In a Rail Optimized Stripe Architecture there are two important concepts: rail and stripe.

The GPUs on a server are numbered 1-8, where the number represents the GPU’s position in the server, as shown in Figure 6. This number is sometimes called rank or more specifically "local rank" in relationship to the GPUs in the server where the GPU sits, or "global rank" in relationship to all the GPUs (in multiple servers) assigned to a single job.

A rail connects GPUs of the same order across one of the leaf nodes in the fabric; that is, rail Nth connects all GPUs in position Nth on all the servers, to leaf node Nth, as shown in Figure 9.

Figure 9: Rails in a Rail Optimized Architecture

A stripe refers to a design module or building block, comprised of multiple rails, and that includes a number of Leaf nodes and GPU servers.

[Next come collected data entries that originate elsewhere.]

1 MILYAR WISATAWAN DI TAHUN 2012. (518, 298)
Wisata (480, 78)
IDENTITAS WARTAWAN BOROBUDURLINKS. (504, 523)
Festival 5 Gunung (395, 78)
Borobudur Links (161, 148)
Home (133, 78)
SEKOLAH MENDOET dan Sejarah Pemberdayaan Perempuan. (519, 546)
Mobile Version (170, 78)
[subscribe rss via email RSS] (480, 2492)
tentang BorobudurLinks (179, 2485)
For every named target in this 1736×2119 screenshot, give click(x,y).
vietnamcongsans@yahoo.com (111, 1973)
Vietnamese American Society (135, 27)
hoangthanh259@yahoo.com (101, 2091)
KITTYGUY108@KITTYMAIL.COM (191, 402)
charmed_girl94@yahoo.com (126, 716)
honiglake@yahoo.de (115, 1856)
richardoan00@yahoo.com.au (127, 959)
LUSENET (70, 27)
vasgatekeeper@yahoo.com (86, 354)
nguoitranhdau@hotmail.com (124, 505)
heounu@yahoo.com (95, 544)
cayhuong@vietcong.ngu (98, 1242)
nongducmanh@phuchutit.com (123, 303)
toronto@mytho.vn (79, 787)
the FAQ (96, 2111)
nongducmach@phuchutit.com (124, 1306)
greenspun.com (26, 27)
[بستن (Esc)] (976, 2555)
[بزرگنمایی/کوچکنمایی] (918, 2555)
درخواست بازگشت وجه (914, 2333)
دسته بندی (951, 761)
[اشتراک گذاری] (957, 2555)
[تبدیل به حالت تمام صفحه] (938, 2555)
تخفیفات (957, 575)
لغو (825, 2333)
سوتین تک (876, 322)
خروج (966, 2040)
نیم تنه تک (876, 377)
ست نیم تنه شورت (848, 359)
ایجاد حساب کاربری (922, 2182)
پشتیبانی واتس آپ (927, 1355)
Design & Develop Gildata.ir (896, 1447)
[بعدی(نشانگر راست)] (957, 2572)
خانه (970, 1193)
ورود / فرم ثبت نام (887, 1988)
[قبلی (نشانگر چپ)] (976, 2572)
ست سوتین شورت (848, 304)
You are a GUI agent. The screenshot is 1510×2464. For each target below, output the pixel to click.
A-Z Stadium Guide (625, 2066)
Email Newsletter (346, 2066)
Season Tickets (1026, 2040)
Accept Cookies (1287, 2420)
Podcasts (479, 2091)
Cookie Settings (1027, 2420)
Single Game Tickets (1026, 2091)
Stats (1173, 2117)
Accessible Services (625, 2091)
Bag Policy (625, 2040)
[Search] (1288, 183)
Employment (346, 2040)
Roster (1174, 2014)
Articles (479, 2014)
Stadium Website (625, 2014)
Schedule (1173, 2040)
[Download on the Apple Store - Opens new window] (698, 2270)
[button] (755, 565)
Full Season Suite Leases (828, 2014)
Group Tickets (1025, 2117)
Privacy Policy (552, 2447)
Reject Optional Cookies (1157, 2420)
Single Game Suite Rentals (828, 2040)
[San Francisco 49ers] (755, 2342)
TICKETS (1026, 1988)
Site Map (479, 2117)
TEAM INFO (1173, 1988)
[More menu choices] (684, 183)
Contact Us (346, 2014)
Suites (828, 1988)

Figure 10: Stripes in a Rail Optimized Architecture

All traffic between GPUs of the same rank (intra-rail traffic) is forwarded at the leaf node level as shown in Figure 11.

Figure 11: Intra-rail GPU to GPU traffic example.

A stripe can be replicated to scale up the number of servers (N₁) and GPUs (N₂) in an AI cluster. Multiple stripes (N₃) are then connected across Spine switches as shown in Figure 12.

Figure 12: Multiple stripes connected via Spine nodes

Both Inter-rail and inter-stripe traffic will be forwarded across the spines nodes as shown in figure 13.

Figure 13. Inter-rail, and Inter-stripe GPU to GPU traffic example.